Stringfellow T D, Majed A, Higgs D
Shoulder and Elbow Unit, Royal National Orthopaedic Hospital NHS Trust, Brockley Hill, Stanmore, Middlesex, HA7 4LP, London, UK.
University College London, Institute of Orthopaedics and Musculoskeletal Science, Brockley Hill, Stanmore, Middlesex, HA7 4AP, London, UK.
J Clin Orthop Trauma. 2024 Aug 24;56:102520. doi: 10.1016/j.jcot.2024.102520. eCollection 2024 Sep.
Evidence for management of shoulder periprosthetic joint infection (PJI) has traditionally originated from the hip and knee literature. The differing microbiome, anatomy and implants used in the shoulder mean this evidence is not always directly transferrable. The 2018 Philadelphia International Consensus Meeting for the first-time produced evidence-based guidelines and diagnostic criteria relating specifically to PJI of the shoulder. These guidelines and criteria recognize the pathogenicity of lower virulence organisms in the shoulder which often means clinical presentation is less obvious than other joints. The role of Cutibacterium in shoulder PJI is the subject of increasing basic science and clinical research and advances in microbiological research may help to understand the pathology behind shoulder infections. There is new evidence that outcomes after revision shoulder arthroplasty are dependent on the virulence of the causative organism. An individualised approach to treatment considering host factors, organism, soft tissues and bone stock is recommended. Debate continues in the literature regarding the indications of one- or two-stage revision and the latest evidence is discussed and synthesized in this review article. We advocate careful multidisciplinary team decision making for cases of shoulder PJI and recognize a limited role for debridement and implant retention in acute shoulder PJI (<6 weeks). There appears to be a role for one-stage revision in lower risk cases with low virulence organisms but caution against its' universal adoption. In higher risk or complex cases, there remains a clear role for two-stage revision arthroplasty, and we detail the specifics of this protocol and procedure from our tertiary shoulder and elbow unit.

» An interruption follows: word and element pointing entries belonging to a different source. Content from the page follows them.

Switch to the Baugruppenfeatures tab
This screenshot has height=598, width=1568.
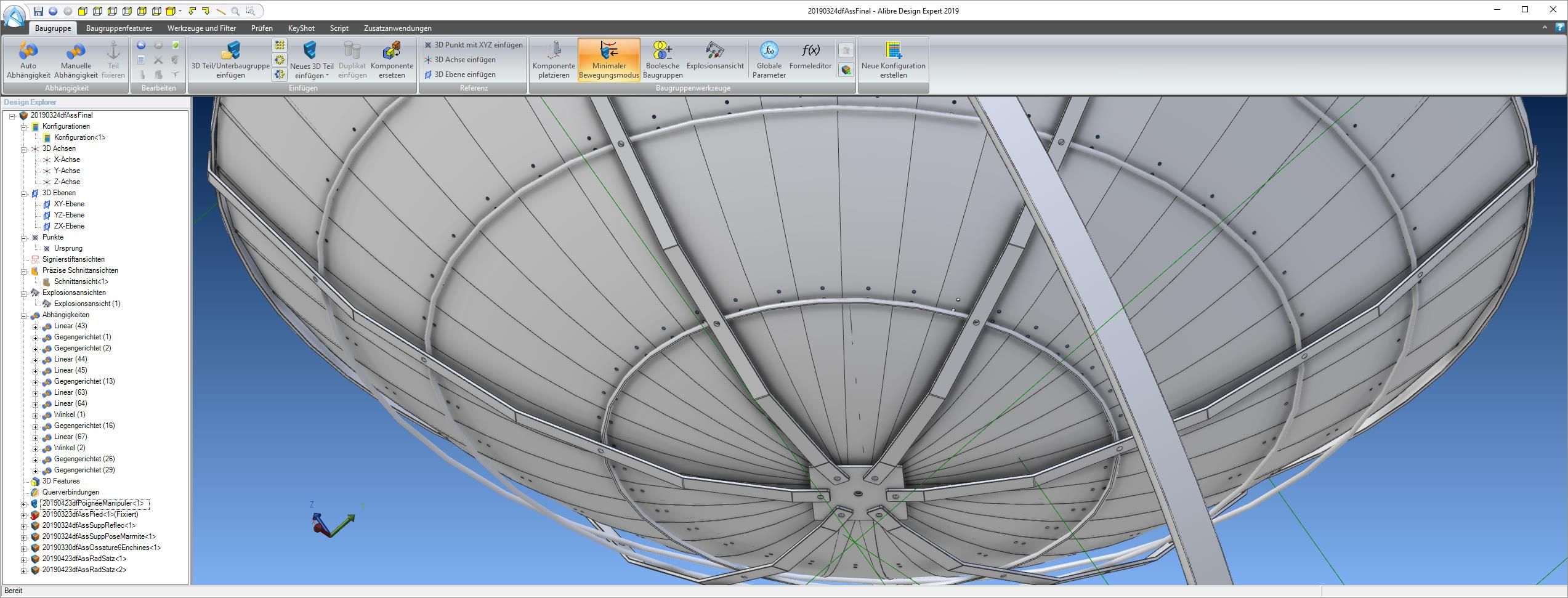[119, 28]
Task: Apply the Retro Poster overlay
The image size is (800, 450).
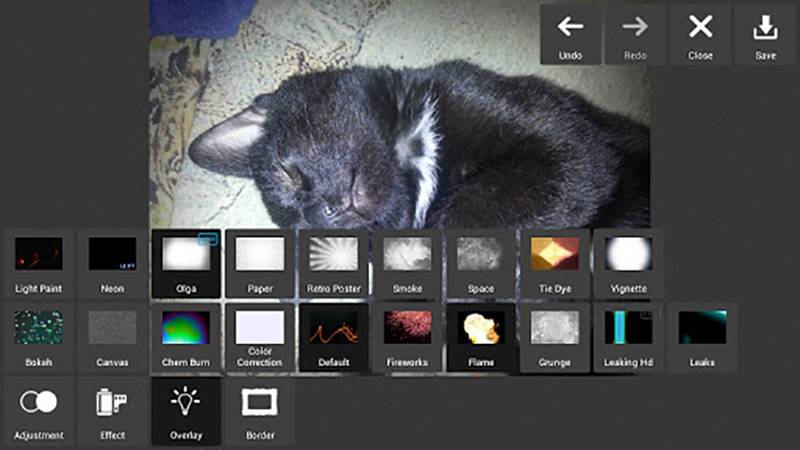Action: click(x=334, y=264)
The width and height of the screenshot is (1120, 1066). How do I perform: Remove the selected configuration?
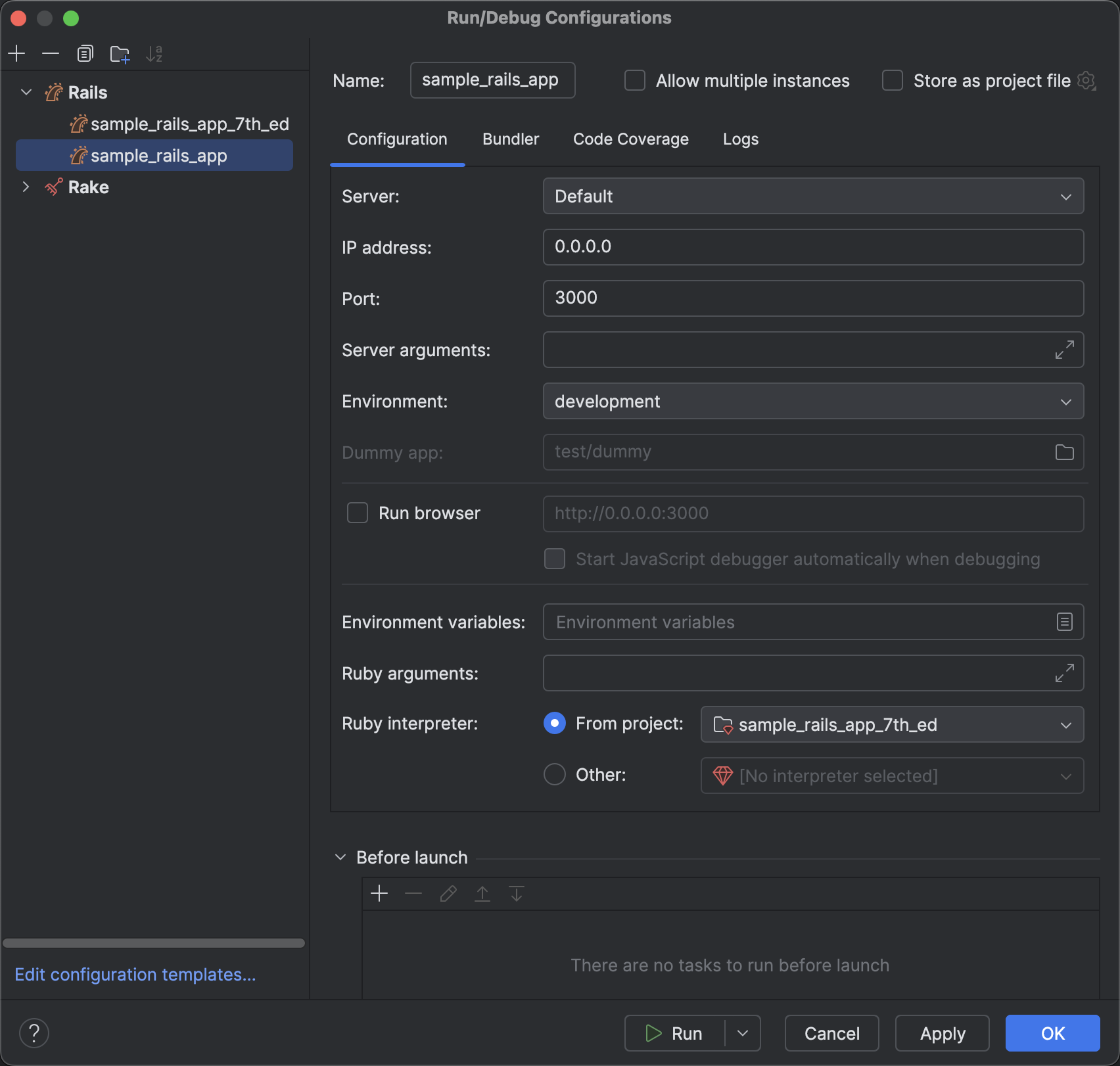51,53
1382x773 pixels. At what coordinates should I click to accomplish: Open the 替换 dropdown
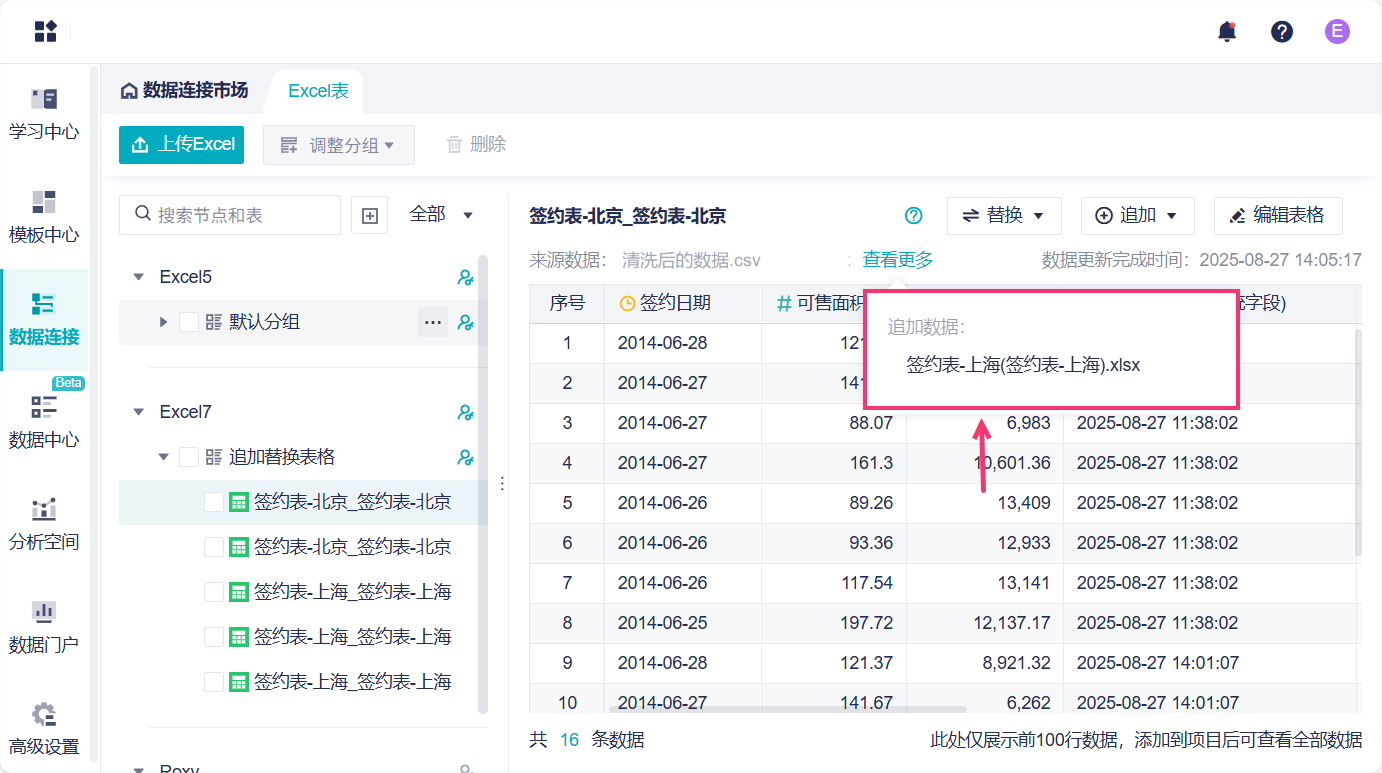(1003, 215)
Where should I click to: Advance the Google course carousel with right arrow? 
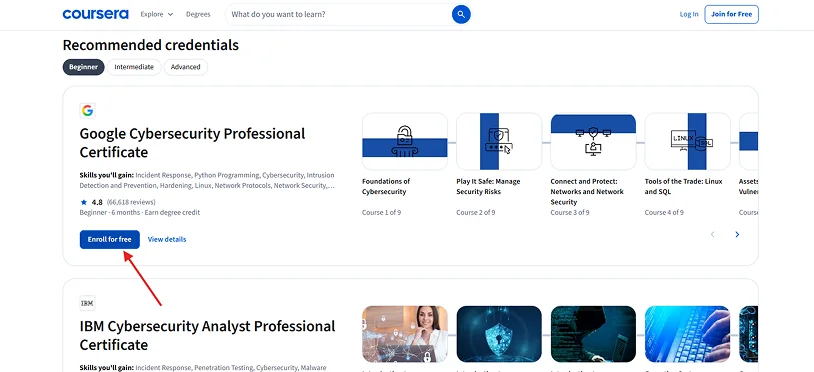[x=737, y=235]
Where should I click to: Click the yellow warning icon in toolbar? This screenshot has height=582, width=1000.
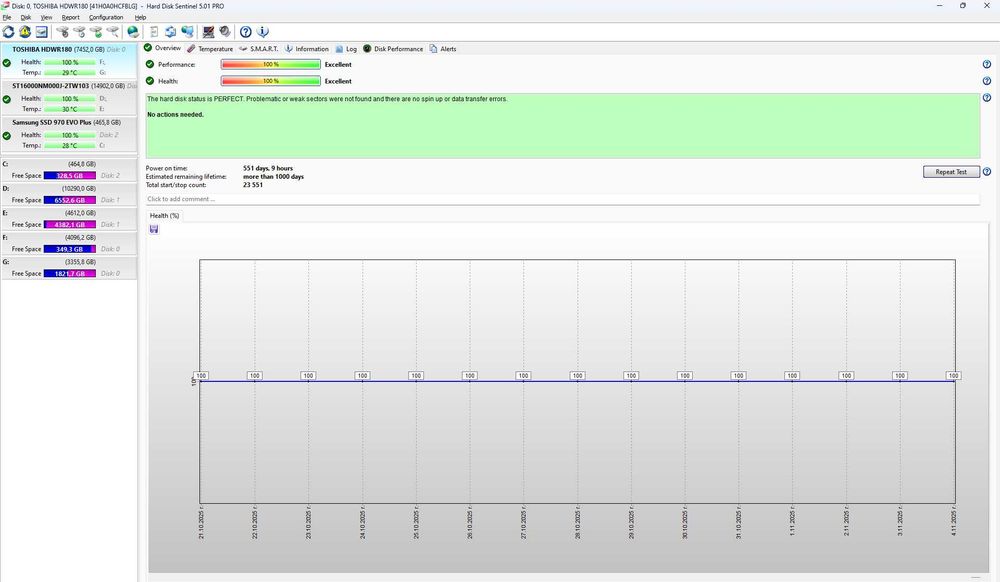coord(24,32)
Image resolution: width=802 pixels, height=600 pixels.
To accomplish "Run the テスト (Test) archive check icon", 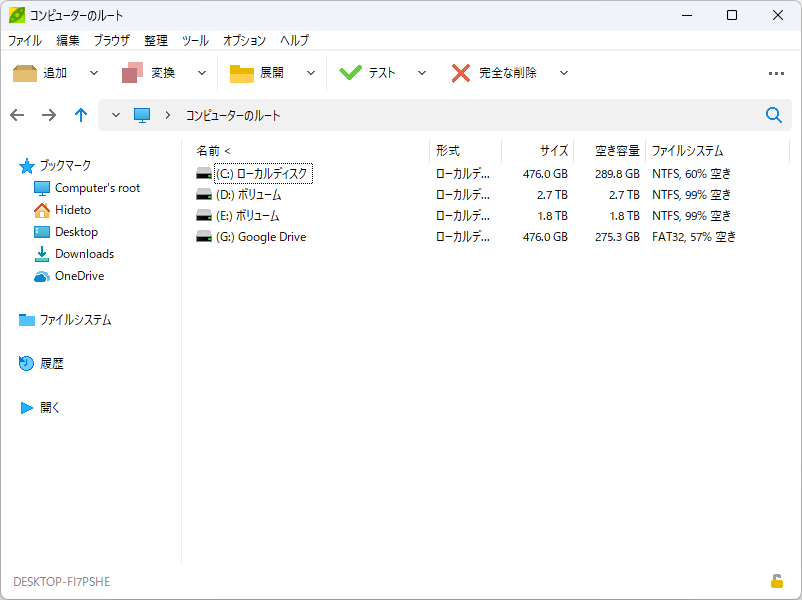I will pos(351,71).
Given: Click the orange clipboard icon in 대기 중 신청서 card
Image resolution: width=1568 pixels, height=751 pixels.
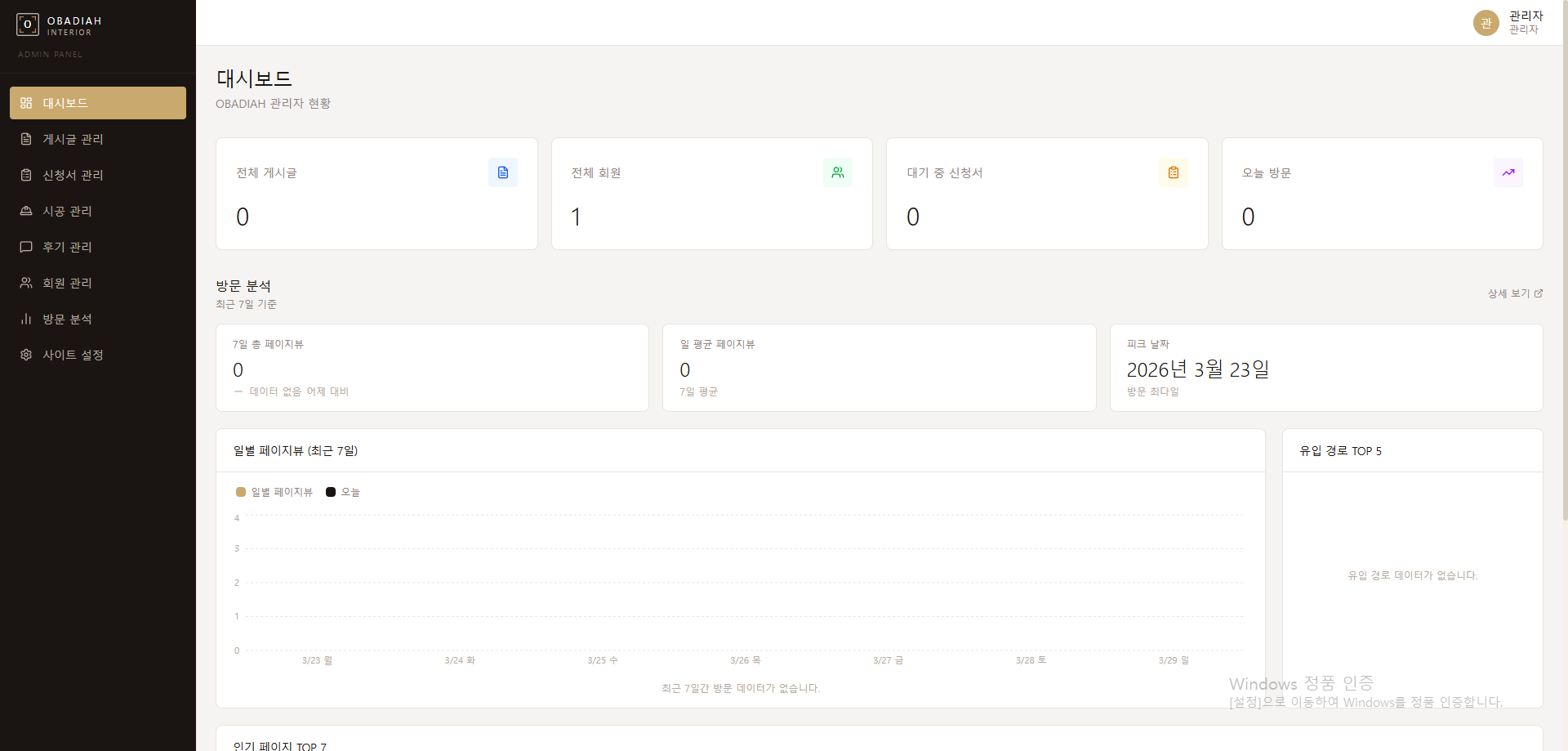Looking at the screenshot, I should pyautogui.click(x=1173, y=172).
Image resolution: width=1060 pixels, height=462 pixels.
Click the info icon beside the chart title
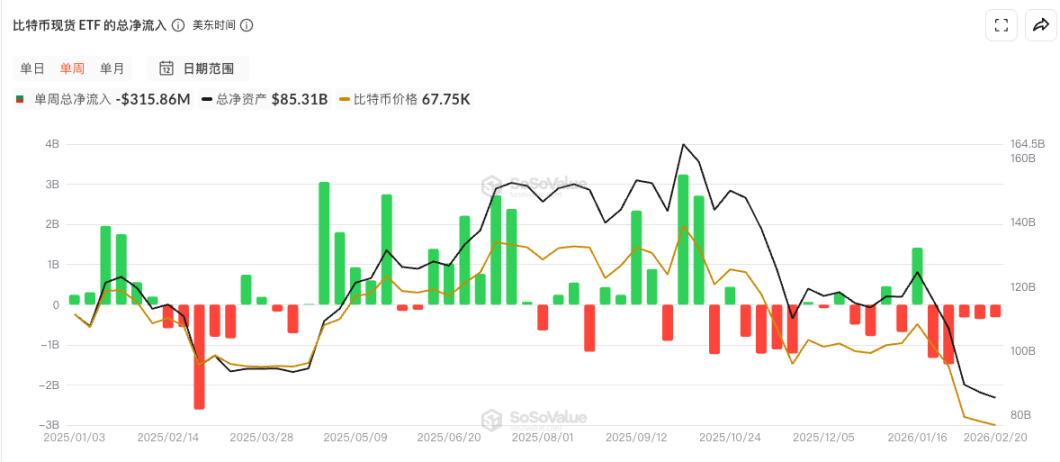click(x=178, y=25)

传统上,肩关节假体周围感染(PJI)的管理证据来源于髋关节和膝关节的文献。肩关节中不同的微生物群、解剖结构和使用的植入物意味着这些证据并非总是可以直接照搬。2018年费城国际共识会议首次制定了专门针对肩关节PJI的循证指南和诊断标准。这些指南和标准认识到肩关节中低毒力微生物的致病性,这通常意味着临床表现不如其他关节明显。痤疮丙酸杆菌在肩关节PJI中的作用是越来越多基础科学和临床研究的主题,微生物学研究的进展可能有助于理解肩部感染背后的病理。有新证据表明,翻修肩关节置换术后的结果取决于致病微生物的毒力。建议采用个体化的治疗方法,考虑宿主因素、微生物、软组织和骨量。文献中关于一期或二期翻修的适应症仍存在争议,本文对最新证据进行了讨论和综合。我们主张对肩关节PJI病例进行谨慎的多学科团队决策,并认识到清创和保留植入物在急性肩关节PJI(<6周)中的作用有限。对于低毒力微生物的低风险病例,一期翻修似乎有作用,但要谨慎对待其普遍采用。在高风险或复杂病例中,二期翻修关节成形术仍有明确作用,我们从三级肩关节和肘关节科室详细介绍了该方案和手术的具体细节。